La mairesse de Côte-des-Neiges–Notre-Dame-de-Grâce, Sue Montgomery, a bien été harcelée par un citoyen, mais ce harcèlement n’était pas criminel, a tranché la juge Flavia K. Longo, en l’acquittant de trois chefs d’accusation. Une décision qui donne la « permission » aux hommes de harceler les femmes, dénonce l’élue montréalaise, qui affirme craindre encore davantage pour sa sécurité.

« Il ne me laisse pas tranquille. Il ne me laissera pas tranquille. Et maintenant, ce sera seulement pire », a-t-elle lâché, la voix tremblante, à la sortie de la salle de cour. « Ça fait 20 ans… C’est beaucoup, et ça va continuer… ».

ROBERT SKINNER, LA PRESSE

Sue Montgomery

Quelques mètres plus loin, Robert Michael Edgar – aussi connu sous le nom de Robin Edgar – s’est réjoui de son acquittement. Devant les journalistes, il a évoqué son « bon harcèlement », similaire aux résistants des nazis durant la Seconde Guerre mondiale. Il nie fermement avoir harcelé la mairesse et entend poursuivre ses critiques. « Tout ce que je fais est parfaitement légitime », soutient-il.

« Apparemment, je dois me conduire comme une victime typique. Je dois agir comme cette femme sans défense, les vêtements déchirés, en sang. Vous devez vous conduire d’une certaine façon pour être une vraie victime. Ça doit changer », s’insurge Sue Montgomery qui suggère de « changer les lois » pour protéger les femmes, régulièrement victimes de harcèlement.

L’ex-journaliste de Montreal Gazette se dit harcelée par M. Edgar depuis une vingtaine d’années. Ce dernier prétend que Sue Montgomery a pris part à une soi-disant conspiration pour dissimuler des abus sexuels au sein d’une église, dont il a été expulsé il y a deux décennies.
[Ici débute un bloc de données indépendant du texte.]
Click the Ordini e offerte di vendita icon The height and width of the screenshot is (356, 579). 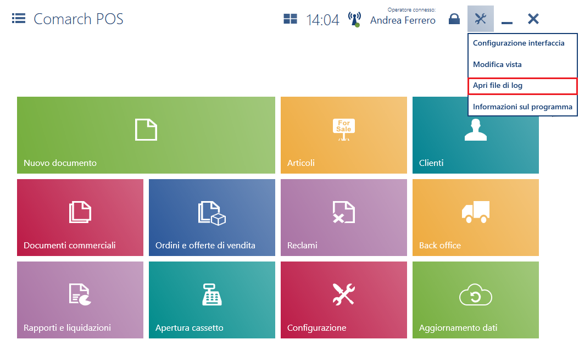click(212, 213)
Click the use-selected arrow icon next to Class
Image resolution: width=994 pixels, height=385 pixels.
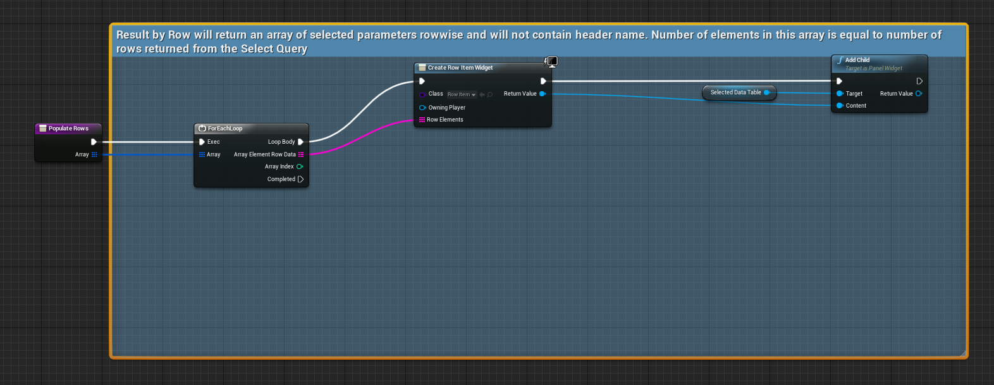coord(482,94)
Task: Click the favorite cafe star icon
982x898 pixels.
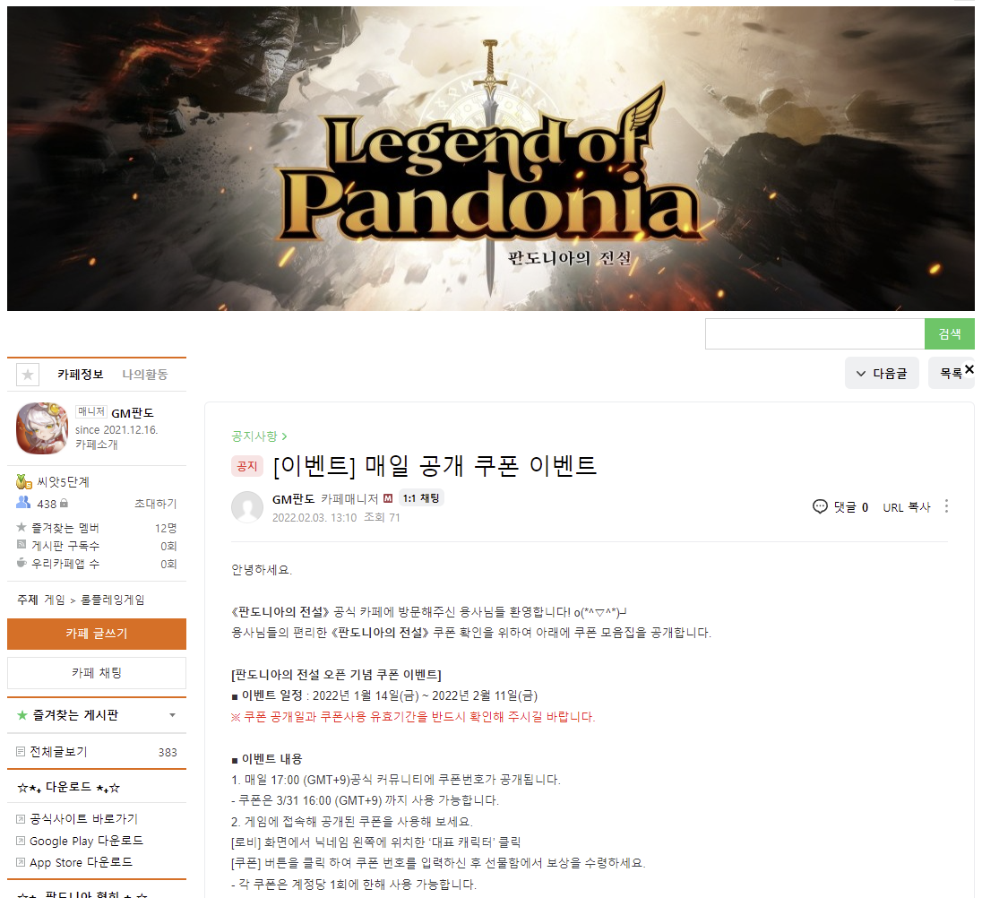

Son harcèlement a pris de l’ampleur en 2014, lorsque l’ex-journaliste a créé le mot-clé #BeenRapedNeverReported (traduit en français par #AgressionNonDénoncée). Robert Michael Edgar n’a cessé depuis de s’en prendre à elle sur les réseaux sociaux et en personne. « Son comportement lui faisait peur », écrit la juge dans sa décision.

Le Montréalais de 59 ans faisait face à trois chefs d’accusation de harcèlement criminel pour des gestes commis entre octobre et décembre 2017, avant et après les élections municipales. Au cours de cette période, Robert Michael Edgar a publié une vingtaine de messages sur les réseaux sociaux concernant Sue Montgomery et l’a rencontré à plusieurs reprises dans des évènements publics pour la dénoncer. Excédée, la politicienne a contacté la police.

Oui, M. Edgar a harcelé Sue Montgomery, a conclu la juge. Toutefois, ce harcèlement n’était pas criminel, puisque l’élue n’avait pas peur de son harceleur. La juge Longo tire cette conclusion d’une vidéo de huit minutes montrant Sue Montgomery, en mars 2018, tenir tête à Robert Michael Edgar pendant une manifestation. On la voit d’ailleurs donner un coup de pied à une pancarte de l’accusé.

La mairesse persiste et signe. Elle avait peur de lui ce jour-là, même si elle ne s’éloigne pas immédiatement. « Nous étions en public. J’avais le droit de marcher dans la rue. Ce n’est pas à moi de changer mon comportement. C’est lui. J’avais appelé la police et j’étais en public. Je ne vais pas lui donner la satisfaction de montrer que j’ai peur. Mais je le suis », a-t-elle expliqué aux journalistes.

« Qu’est-ce qu’on fait ? Est-ce qu’on attend qu’il y ait de la violence avant que les gens fassent quelque chose ? Ils disent qu’il n’est pas violent, comme l’étaient Henry [Richard] Bain et Marc Lépine. Ils ne sont jamais violents jusqu’à ce qu’ils le soient. On va juste attendre », s’insurge Sue Montgomery.